* [Your task] Quote exactly and only this range of lines in the data below: the line that holds "Akademie (406, 83)" to the line that holds "Kontakt (1329, 83)", both included.

[Exercise material Boundary: Start]

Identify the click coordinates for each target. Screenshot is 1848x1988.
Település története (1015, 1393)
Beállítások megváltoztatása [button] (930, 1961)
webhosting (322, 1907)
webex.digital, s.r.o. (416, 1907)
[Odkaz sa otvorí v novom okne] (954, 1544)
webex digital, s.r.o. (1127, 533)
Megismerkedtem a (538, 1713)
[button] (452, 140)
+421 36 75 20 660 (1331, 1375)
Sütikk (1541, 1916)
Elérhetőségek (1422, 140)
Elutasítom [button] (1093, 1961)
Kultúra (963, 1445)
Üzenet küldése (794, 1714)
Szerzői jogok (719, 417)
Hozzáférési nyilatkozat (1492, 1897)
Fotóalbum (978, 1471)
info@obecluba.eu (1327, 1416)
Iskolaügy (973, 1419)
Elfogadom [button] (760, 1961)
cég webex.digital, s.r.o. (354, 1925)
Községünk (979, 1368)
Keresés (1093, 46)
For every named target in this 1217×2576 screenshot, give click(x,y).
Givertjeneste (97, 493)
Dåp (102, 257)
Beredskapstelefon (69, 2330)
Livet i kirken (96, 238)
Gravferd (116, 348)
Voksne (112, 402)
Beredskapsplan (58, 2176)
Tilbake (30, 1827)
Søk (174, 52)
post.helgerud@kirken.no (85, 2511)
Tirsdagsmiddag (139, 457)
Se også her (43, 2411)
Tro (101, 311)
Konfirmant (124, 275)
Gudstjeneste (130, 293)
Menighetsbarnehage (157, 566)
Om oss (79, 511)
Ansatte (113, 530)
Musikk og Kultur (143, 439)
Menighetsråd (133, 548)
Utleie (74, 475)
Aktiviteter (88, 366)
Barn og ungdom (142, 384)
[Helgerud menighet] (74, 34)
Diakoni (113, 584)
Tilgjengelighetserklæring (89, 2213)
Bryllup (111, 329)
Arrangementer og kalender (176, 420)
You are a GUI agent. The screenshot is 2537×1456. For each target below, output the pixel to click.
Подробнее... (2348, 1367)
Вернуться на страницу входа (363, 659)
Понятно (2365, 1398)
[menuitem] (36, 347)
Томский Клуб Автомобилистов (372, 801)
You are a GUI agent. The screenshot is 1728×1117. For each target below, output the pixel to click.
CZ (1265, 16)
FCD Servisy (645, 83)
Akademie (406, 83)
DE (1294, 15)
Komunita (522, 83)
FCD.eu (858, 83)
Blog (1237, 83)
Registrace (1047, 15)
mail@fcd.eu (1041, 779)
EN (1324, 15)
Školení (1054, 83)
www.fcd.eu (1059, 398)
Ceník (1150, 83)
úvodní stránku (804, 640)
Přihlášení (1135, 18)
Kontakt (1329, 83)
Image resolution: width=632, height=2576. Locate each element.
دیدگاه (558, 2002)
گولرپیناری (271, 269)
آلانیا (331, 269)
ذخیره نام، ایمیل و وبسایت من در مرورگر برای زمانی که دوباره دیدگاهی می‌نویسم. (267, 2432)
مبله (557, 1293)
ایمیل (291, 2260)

[Exercise material Boundary: End]

* [Solution to this task]
Akademie (406, 83)
DE (1294, 15)
Komunita (522, 83)
FCD.eu (858, 83)
Blog (1237, 83)
Registrace (1047, 15)
mail@fcd.eu (1041, 779)
EN (1324, 15)
Školení (1054, 83)
www.fcd.eu (1059, 398)
Ceník (1150, 83)
úvodní stránku (804, 640)
Přihlášení (1135, 18)
Kontakt (1329, 83)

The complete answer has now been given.